Posted at 3:18 PM on January 11, 2008 by Nanci Olesen (0 Comments)

After a long day at work, does going home make you feel better or worse?

There’s a new study that shows that women who report being in satisfactory marriages have less stress at the end of their work day. But for women who don’t consider their marriage satisfactory, the stress doesn’t lift at the end of the day.

What’s interesting is that the results were very different for men.

The study is in this month’s issue of Health Psychology. It was conducted by the Sloan Center on Everyday Families, at UCLA. Researchers studied 30 couples. Each couple was a two parent, two career family, with at least two children. First, researchers gave the couples a questionnaire to figure out whether they were happy with their marriages – was the marriage “satisfactory?” Then, four times a day over the course of a week, the couples were asked to answer questions and measure their stress, by testing their own saliva to record the level of the stress hormone Cortisol.

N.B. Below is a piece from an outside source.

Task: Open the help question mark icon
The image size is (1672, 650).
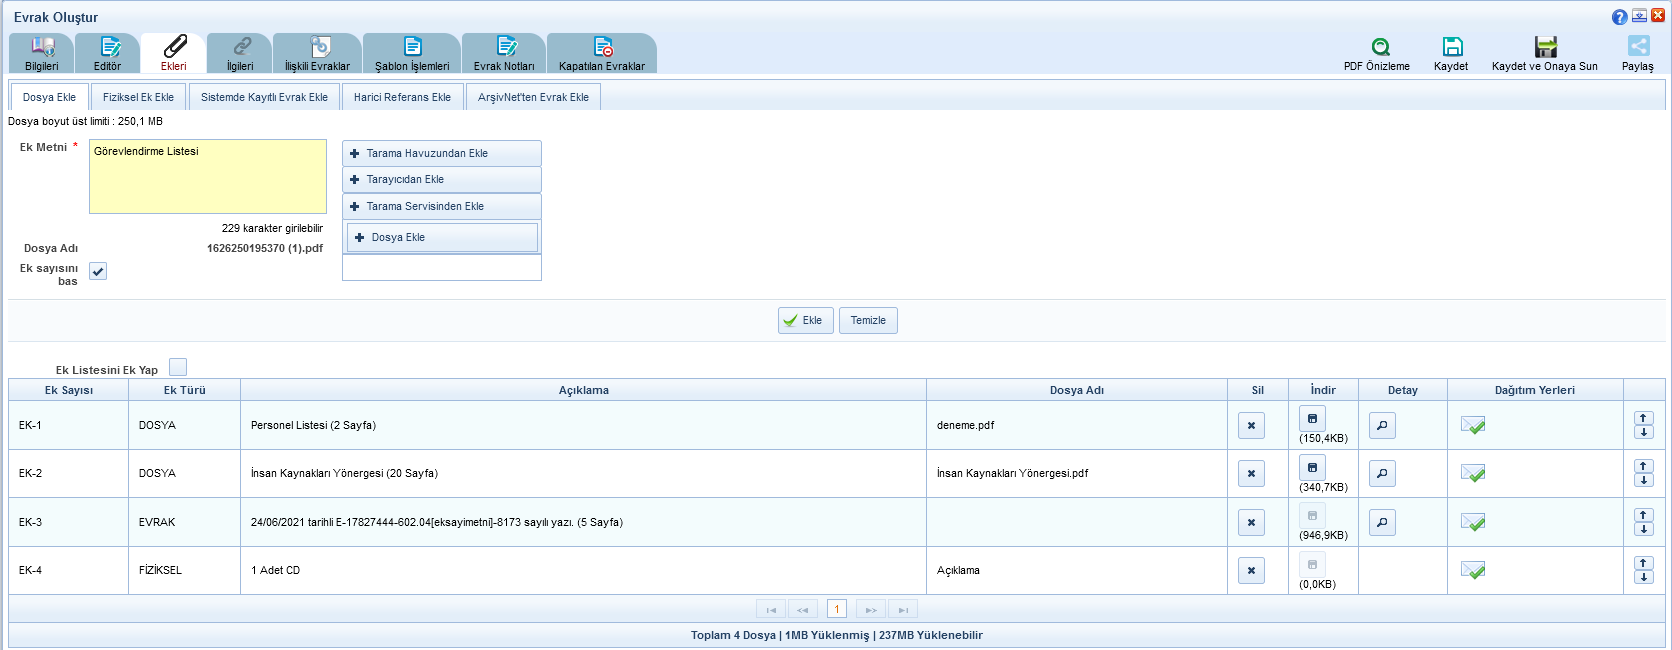Action: pyautogui.click(x=1619, y=17)
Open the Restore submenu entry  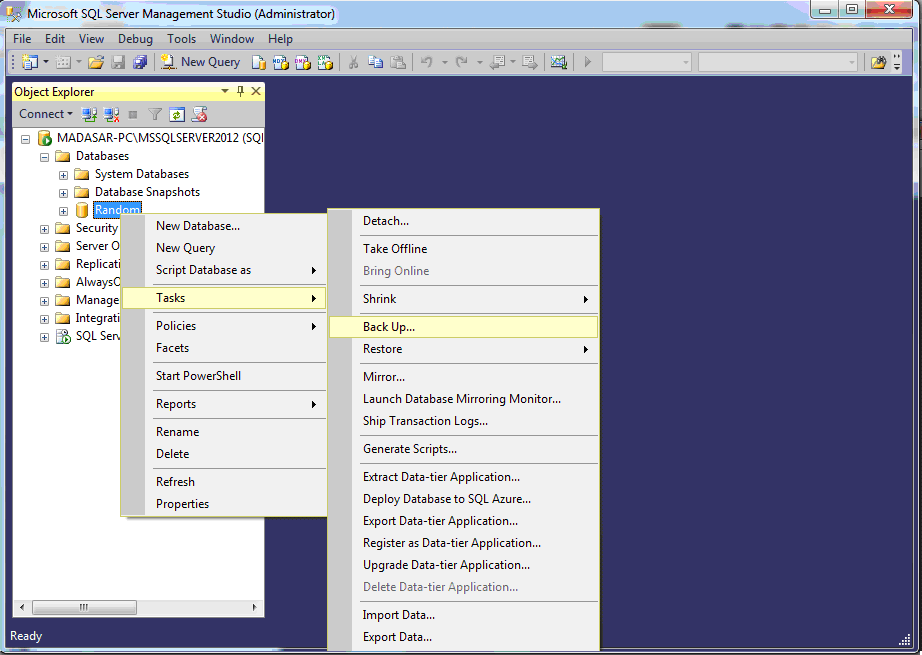point(383,349)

So this wasn’t laboratory work. It was a week-in-the-life kind of test.

It turned out that men’s stress level decreased in the evening after work regardless of how they felt about their marriage.

But women’s stress level decreased only when they were in what they considered a satisfactory marriage.

Rena Reppetti is one of the researchers who conducted the study. She says perhaps – and this is still being looked at – women are more likely to stay stressed because they’re more likely to face what’s sometimes called “the second shift.”

In 1989 Sociologist Arlie Hochschild invented the term "second shift" to describe the end of the day chores of household and childcare most often done by a woman in a two parent working family.

They get home from work and have to deal with dinner, childcare, and housework.

It’s different for men. Repetti says if men are in what they report to be unsatisfactory marriages, they withdraw from the family when they get home. Researchers observed that the men would rest on the couch, or read the paper.

In what women described as satisfactory relationships, researchers noted that the man was sharing domestic duties and childcare. They both participated in household duties and family life at the end of the day. And stress levels dropped for both partners.

It’s basically some concrete evidence that when there is equality in domestic life, sharing of chores and responsibilities, each person in the marriage experiences lowering of stress levels during the evening.